Ivanjski Bok is a village in central Croatia, in the municipality of Sunja, Sisak-Moslavina County. It is located in the Banija region, in the fertile plains on the right bank of the Sava river, to the east of the town of Sunja and some 20 km north-west of village of Jasenovac.

==History==
The village of Ivanjski Bok was established in the late 17th century by the Orthodox Serb settlers from Podkozarje area in Bosnia. The village became a part of the Military Frontier which, at the time, was expanding onto former Ottoman territories such as Lika, Kordun, Banija and lower Slavonia.

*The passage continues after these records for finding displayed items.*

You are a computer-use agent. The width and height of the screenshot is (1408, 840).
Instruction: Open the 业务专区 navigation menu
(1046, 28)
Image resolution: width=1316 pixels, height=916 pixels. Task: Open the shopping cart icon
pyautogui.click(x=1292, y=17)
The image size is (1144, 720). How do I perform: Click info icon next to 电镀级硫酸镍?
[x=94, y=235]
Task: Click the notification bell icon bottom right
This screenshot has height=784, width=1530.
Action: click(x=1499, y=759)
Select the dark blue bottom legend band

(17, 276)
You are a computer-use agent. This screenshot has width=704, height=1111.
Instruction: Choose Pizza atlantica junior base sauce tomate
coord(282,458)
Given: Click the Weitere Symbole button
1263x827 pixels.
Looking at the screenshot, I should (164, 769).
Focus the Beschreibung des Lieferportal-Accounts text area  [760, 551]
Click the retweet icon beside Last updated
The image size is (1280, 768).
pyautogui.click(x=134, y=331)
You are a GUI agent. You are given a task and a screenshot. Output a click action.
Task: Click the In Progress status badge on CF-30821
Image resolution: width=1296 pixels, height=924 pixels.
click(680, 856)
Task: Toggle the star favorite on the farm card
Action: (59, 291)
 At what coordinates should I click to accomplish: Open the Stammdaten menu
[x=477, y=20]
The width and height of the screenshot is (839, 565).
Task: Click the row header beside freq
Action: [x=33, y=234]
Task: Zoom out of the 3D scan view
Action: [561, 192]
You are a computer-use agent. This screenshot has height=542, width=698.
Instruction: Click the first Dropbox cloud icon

During the World War II, the village was a part of the Nazi-puppet state, the Independent State of Croatia, in the municipality of Crkveni Bok, which comprised the villages of Crkveni Bok, Strmen and Ivanjski Bok. Already in early autumn of 1941, the villages' population was subjected to conversion to the Roman Catholic faith.

The three villages, often referred to as the "Banija Triangle", suffered heavy demographic losses with nearly 30% of its population perishing in the World War II.

==Demographics==
According to the 2011 census, the village of Ivanjski Bok has 35 inhabitants. This represents 23.81% of its pre-war population.

According to the 1991 census, 91.16% of the village population were ethnic Serbs (134/147).